→ **What to do**: Please continue the article on Georgia lawmakers' tax plans for job growth, starting right after its last sentence.

→ **Text under study**:
======
Georgia's legislative leaders seem to have all eyes on making the environment conducive to growing jobs in Georgia.
"Government doesn't create jobs," Lt. Gov. Casey Cagle told The Times last week. "It creates the right circumstances and the right environment where jobs can be created."
Last year, the legislature started to work the soil by creating a funding mechanism, a proposed sales tax for transportation infrastructure, that promised to remove impediments to manufacturers' mobility.
They also laid the fiscal groundwork for projects that would supply water to budding industries.
And as the General Assembly reconvenes Monday, lawmakers are promising still more efforts aimed at creating a place where industries want to grow.
Gov. Nathan Deal plans to roll out a proposal for tax reform Tuesday that includes direction for legislators to eliminate a sales tax charged to manufacturers based on energy costs.
Other lawmakers are hinting at the possibility of lowering income taxes.
Neighboring states already offer tax credits on energy use, putting Georgia at a disadvantage in the competition for industries, said Rep. Carl Rogers, R-Gainesville.
The state portion of the energy sales tax is 4 percent, and it generates around $137 million in annual state revenue.
Sen. Butch Miller, who as a floor leader for Deal might be charged with carrying the proposal in the Senate, said the tax credit could give Georgia a leg up. At the very least, it would "put us in an even playing field with the states that do have it," the Flowery Branch Republican said.
The Republican rhetoric that lower taxes drive economic growth isn't new, nor will the energy tax credit be an isolated effort at backing the rhetoric up this year.
Legislators are also gearing up for tax reform, though it's not yet certain what shape the reforms will take, or if they'll take.
"What animal or what version that takes, I'm not sure," said Rep. Doug Collins, R-Gainesville. "I don't really think anybody knows ... there's a lot of iterations out there."
======
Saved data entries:
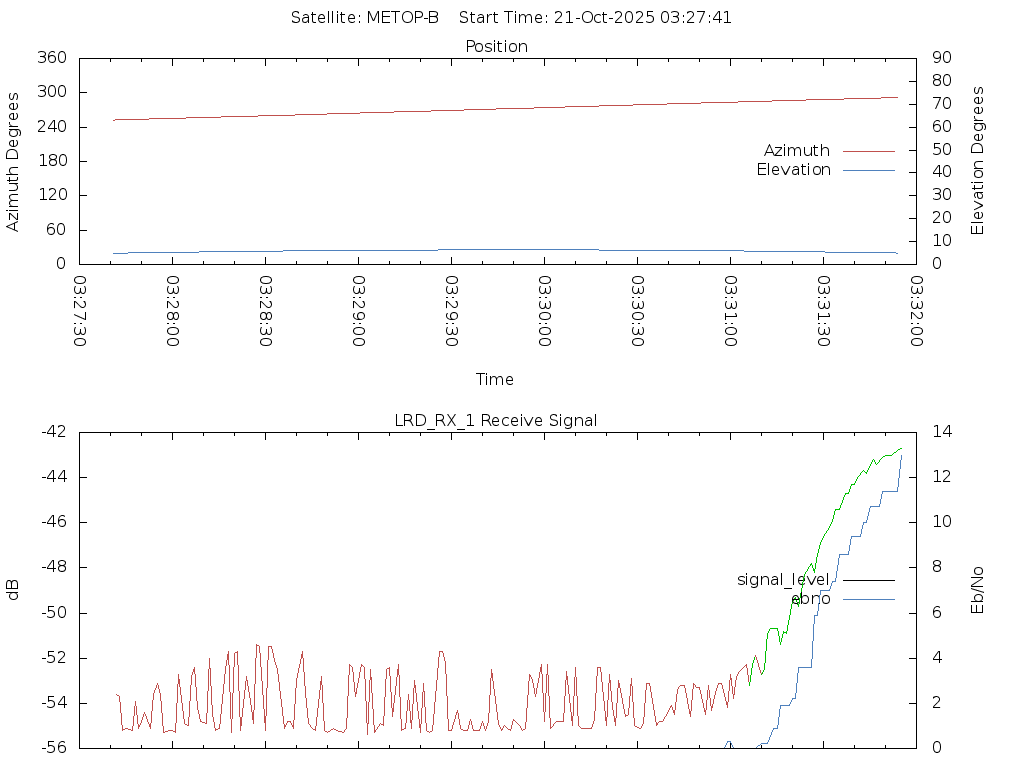Select the signal_level legend entry

(x=782, y=580)
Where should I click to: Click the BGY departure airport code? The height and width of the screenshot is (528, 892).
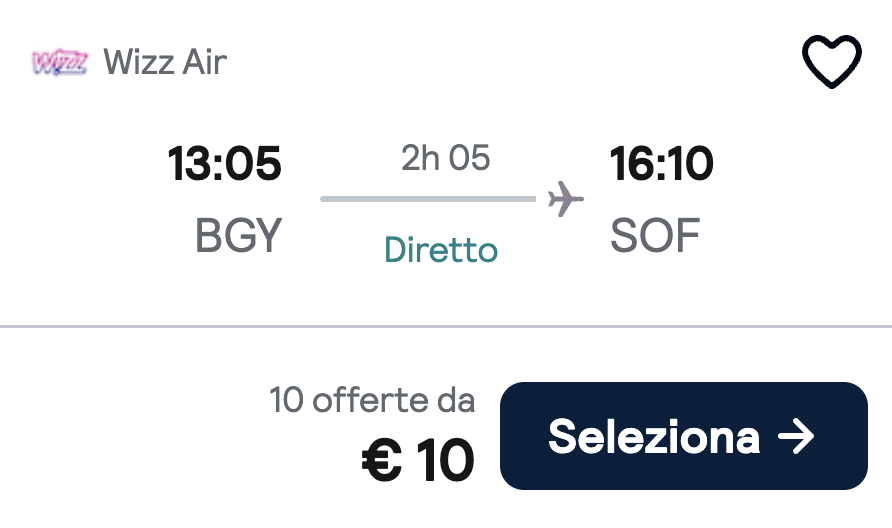point(239,236)
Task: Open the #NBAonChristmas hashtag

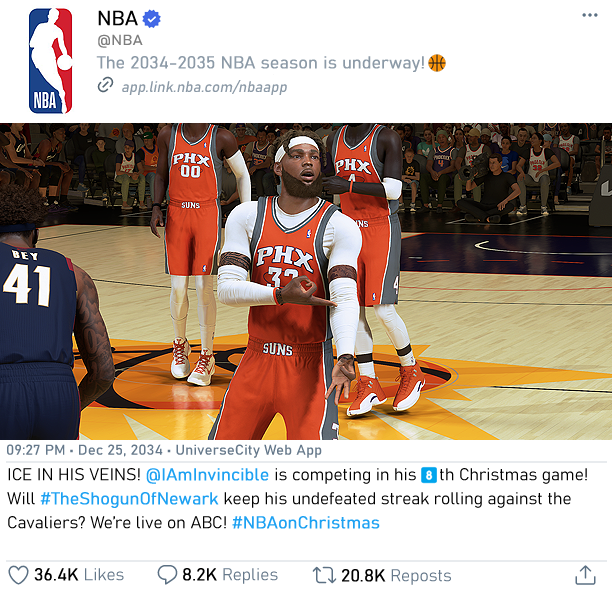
======
→ **Answer space**:
Tax reform is never an easy task, even with one party holding the reins. Last year, for example, it was a stated priority that didn't go anywhere.
And this year, changes to the tax structure are even more complicated as legislators look to a bid for re-election in November.
"Election years are always interesting years politically, and also with legislation," said Collins, a floor leader in the House.
There are indications that lawmakers might move away from a reliance on income taxes and step toward a revenue stream that is more heavily based on sales taxes.
But no one is making any promises.
Tinkering with the current tax structure could make it that much more difficult to balance a budget.
Miller estimates that a 1 percent reduction in income taxes would mean a $1.6 billion loss in state revenue.
"If you're going to reduce the state income tax, you're going to have to have some things to offset it," Miller said.
Already, the lieutenant governor has said he is against making up the difference by reinstating a state sales tax on groceries. Cagle credits the combination of sales and income taxes with hedging the state through tough economic times.
Meanwhile, Miller calls the move away from state income taxes "a long-term goal."
He, Rogers and House Speaker David Ralston said they favor the move, but none are sure legislators can accomplish the goal this year.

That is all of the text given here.